One of the new capabilities added to OpenInsight 10 forms is Aero Glass support, a feature that Microsoft introduced with Windows Vista and unfortunately removed in Windows 8 (in the interests of disclosure your author is not a great fan of the “improvements” to the desktop in Windows 8). Still, Windows 7 remains extremely popular and will be around for many years to come so it makes sense to provide an Aero Glass interface for developers who wish to use it.
Aero Glass is exposed via the following properties:
The GLASSMARGINS property
This property is a simple @fm-delimited dynamic array of margin values that specify the areas on the form that should be rendered using the glass effect. Basically everything between the edge of a form and it’s appropriate margin value is rendered as glass.
<1> Left Margin
<2> Right Margin
<3> Top Margin
<4> Bottom Margin
Note that setting the margins to “-1” forces the entire client area of the form to be rendered as glass instead.
The GLASSFRAME property
This is a boolean property (1/0) that enables or disables the Aero Glass effect for a form. The GLASSMARGINS property must have been set before this property can be used to enable glass rendering.
The GLASSDRAG property
This is a boolean property (1/0) that specifies if the glass areas of a form can be used for dragging (normally only the form caption area can be used for this).

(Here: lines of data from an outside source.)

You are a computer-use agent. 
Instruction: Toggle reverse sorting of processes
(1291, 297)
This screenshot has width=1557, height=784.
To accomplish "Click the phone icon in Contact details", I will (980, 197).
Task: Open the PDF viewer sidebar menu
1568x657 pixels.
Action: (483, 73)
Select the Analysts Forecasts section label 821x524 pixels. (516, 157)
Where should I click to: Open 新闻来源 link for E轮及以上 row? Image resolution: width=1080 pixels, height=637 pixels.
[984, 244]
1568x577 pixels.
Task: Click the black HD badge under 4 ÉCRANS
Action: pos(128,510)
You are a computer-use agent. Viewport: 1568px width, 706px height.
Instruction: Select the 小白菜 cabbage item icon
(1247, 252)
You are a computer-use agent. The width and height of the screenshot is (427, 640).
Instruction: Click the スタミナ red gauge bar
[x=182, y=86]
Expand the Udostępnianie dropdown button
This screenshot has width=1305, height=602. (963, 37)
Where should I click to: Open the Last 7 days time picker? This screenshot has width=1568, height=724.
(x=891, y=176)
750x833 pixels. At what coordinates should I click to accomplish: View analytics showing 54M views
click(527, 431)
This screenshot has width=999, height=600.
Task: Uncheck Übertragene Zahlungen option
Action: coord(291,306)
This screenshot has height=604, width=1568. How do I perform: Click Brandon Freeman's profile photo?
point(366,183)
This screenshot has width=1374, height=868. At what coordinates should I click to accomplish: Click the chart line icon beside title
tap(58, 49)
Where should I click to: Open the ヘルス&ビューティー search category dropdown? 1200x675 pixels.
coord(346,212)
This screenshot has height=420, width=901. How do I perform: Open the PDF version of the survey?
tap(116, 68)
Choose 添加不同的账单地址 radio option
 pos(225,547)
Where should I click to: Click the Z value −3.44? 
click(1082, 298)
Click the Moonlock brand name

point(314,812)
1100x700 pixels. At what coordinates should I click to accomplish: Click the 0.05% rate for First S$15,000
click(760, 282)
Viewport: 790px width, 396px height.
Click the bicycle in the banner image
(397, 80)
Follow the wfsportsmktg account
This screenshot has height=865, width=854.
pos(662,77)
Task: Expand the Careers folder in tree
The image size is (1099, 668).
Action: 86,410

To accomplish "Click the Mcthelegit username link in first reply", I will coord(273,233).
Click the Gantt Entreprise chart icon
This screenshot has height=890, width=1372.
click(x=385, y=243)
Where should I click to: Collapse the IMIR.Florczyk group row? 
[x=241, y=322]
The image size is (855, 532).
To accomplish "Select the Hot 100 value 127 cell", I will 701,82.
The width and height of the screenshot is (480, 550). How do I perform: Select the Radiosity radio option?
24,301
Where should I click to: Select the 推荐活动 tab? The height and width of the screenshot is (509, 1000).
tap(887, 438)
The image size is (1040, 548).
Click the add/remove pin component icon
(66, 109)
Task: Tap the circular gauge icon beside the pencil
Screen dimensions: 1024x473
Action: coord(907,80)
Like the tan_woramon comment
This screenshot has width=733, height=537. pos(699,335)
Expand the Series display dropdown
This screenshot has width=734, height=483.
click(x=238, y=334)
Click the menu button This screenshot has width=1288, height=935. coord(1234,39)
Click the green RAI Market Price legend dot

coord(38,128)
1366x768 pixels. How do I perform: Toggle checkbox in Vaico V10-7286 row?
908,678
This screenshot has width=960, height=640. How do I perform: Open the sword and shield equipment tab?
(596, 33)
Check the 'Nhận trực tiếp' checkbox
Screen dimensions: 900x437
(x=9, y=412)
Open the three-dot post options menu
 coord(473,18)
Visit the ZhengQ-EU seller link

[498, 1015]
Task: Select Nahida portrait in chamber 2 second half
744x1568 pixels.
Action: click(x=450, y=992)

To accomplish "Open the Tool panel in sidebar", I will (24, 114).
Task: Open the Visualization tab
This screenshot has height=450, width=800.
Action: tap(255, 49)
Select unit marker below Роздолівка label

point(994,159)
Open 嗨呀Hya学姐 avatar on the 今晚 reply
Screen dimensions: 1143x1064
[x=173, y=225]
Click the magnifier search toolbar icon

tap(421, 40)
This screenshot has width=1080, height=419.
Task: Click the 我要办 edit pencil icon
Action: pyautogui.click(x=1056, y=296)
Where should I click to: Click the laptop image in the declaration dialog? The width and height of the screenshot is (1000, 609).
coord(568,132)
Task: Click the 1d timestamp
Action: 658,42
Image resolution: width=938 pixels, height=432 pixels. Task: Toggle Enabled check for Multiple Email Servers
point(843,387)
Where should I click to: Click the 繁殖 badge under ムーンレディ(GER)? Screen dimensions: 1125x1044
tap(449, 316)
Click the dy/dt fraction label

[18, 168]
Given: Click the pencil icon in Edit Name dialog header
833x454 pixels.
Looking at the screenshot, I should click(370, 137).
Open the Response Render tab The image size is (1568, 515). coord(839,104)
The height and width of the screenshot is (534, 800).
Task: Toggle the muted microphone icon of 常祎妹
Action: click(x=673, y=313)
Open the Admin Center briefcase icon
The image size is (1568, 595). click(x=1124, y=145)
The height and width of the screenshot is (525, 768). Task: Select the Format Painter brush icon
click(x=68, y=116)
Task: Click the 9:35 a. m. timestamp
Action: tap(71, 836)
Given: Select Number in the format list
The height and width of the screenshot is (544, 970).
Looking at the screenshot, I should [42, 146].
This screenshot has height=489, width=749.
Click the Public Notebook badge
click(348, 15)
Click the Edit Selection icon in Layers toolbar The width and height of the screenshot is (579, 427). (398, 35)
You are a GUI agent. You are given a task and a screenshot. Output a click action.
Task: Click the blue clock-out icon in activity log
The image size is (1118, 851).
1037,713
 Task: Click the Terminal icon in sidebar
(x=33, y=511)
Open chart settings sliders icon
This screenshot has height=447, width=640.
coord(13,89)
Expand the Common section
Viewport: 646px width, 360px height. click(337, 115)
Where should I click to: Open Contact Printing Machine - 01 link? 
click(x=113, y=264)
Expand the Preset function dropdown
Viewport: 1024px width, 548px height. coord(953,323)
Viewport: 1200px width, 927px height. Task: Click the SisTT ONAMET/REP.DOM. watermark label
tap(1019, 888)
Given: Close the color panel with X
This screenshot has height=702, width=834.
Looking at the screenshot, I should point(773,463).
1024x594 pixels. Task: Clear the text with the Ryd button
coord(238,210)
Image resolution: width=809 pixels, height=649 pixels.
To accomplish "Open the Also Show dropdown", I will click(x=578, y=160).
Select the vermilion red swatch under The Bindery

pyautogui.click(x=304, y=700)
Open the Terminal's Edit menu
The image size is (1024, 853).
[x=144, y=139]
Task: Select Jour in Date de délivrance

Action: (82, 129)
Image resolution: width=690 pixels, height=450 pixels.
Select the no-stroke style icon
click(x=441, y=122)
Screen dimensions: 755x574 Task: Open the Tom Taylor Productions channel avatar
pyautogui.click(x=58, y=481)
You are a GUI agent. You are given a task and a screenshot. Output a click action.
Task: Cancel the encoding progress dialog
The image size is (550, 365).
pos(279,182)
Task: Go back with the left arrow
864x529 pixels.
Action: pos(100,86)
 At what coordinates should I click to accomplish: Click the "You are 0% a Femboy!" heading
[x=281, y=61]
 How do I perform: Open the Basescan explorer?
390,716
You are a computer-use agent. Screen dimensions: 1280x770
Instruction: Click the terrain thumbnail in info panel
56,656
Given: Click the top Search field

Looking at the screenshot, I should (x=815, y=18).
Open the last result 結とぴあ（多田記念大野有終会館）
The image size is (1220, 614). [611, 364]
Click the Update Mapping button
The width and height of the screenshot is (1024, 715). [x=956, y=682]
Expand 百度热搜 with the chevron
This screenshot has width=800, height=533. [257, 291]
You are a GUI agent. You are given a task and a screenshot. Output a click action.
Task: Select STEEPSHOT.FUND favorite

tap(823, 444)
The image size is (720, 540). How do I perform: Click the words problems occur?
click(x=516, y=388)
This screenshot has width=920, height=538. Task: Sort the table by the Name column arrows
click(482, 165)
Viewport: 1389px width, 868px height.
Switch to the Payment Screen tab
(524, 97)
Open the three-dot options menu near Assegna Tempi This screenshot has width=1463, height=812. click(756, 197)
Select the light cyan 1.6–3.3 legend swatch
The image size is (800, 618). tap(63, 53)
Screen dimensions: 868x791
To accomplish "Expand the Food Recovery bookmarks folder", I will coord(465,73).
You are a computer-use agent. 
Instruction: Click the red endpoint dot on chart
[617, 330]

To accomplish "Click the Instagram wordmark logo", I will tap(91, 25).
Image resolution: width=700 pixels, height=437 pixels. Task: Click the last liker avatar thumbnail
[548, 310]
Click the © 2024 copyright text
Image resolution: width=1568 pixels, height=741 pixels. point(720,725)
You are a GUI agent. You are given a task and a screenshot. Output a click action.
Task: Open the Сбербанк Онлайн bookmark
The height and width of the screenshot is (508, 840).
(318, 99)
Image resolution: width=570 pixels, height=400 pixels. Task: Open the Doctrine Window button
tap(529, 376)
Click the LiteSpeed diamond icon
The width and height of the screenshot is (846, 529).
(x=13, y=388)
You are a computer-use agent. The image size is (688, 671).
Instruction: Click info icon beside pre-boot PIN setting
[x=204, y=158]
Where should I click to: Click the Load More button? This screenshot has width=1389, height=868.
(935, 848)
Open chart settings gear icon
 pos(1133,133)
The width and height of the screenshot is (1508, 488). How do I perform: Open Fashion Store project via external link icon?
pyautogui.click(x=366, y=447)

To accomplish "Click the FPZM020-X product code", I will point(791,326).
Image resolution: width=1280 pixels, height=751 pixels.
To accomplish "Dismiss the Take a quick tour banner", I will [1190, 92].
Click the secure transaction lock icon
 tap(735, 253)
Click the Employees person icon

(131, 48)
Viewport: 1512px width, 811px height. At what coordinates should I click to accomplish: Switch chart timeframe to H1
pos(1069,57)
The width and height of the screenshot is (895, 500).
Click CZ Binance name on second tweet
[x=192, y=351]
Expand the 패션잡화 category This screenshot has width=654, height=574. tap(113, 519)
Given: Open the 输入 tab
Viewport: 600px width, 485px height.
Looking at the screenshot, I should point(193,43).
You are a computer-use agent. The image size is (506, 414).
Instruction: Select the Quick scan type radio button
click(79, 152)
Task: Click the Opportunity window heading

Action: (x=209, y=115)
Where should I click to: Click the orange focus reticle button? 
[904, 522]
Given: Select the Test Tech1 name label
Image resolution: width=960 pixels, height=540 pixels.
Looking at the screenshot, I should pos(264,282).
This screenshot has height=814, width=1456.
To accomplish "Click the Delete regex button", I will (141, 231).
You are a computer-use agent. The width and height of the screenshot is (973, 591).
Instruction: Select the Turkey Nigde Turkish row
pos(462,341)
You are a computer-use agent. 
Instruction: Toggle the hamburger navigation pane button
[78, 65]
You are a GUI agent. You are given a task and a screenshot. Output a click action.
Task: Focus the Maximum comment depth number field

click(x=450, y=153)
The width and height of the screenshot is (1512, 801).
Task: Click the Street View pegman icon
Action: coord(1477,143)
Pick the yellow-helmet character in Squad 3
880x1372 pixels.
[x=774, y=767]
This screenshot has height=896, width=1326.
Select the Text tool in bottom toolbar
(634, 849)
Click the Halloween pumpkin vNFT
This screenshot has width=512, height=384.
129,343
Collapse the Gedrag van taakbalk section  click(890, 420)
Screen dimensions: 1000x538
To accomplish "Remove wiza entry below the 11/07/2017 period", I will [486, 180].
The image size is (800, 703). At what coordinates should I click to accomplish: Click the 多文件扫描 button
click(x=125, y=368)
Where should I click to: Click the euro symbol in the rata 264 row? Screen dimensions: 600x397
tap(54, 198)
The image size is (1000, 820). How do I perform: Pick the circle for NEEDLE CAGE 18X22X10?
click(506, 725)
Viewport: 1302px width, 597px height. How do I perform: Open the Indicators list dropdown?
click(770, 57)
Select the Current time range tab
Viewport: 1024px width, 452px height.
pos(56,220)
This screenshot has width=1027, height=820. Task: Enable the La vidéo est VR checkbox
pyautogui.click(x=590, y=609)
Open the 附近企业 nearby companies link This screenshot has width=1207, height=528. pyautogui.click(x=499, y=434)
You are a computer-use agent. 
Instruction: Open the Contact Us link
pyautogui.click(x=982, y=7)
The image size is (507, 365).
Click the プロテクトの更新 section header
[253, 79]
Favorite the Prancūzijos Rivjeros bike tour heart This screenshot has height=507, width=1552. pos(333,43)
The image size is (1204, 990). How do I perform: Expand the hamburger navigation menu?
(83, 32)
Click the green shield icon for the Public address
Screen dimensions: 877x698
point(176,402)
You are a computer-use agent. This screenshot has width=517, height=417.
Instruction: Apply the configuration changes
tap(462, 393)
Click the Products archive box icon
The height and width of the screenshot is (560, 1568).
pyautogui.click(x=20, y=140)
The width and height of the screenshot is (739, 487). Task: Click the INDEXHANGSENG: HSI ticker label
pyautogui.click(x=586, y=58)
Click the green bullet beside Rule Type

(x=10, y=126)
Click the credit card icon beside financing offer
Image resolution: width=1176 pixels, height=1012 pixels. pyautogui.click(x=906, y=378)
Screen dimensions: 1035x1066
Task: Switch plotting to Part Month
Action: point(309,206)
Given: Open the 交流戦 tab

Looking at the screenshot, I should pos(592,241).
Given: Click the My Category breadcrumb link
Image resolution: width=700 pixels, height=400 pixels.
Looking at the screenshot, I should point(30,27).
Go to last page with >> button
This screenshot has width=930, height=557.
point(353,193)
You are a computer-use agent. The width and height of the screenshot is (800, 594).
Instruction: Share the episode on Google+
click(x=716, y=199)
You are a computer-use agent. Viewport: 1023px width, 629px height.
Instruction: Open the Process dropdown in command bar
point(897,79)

What happens when Aero Glass is not available?
Of course it’s entirely possible that your application may have to run in an environment where Aero Glass is not available, such as running under the Aero Basic theme or on Windows XP. In these circumstances the OS would “give up” and your form would be rendered with a normal client area like so:
As you can see there’s no hint of the glass margins, so this will probably make your glass-based UI layout unsatisfactory. In this case we’ve gone one step further and implemented a “Fake Glass” effect (much like Windows Explorer does under Aero Basic):
Fake Glass under Aero Basic
Fake Glass under Windows XP
Of course, as Microsoft removed Aero Glass in Windows 8 they actually supply their own replacement, which simply paints the solid frame colors into the “glass” margins like so:
Fake Glass under Windows 8
(Disclaimer: This article is based on preliminary information and may be subject to change in the final release version of OpenInsight 10).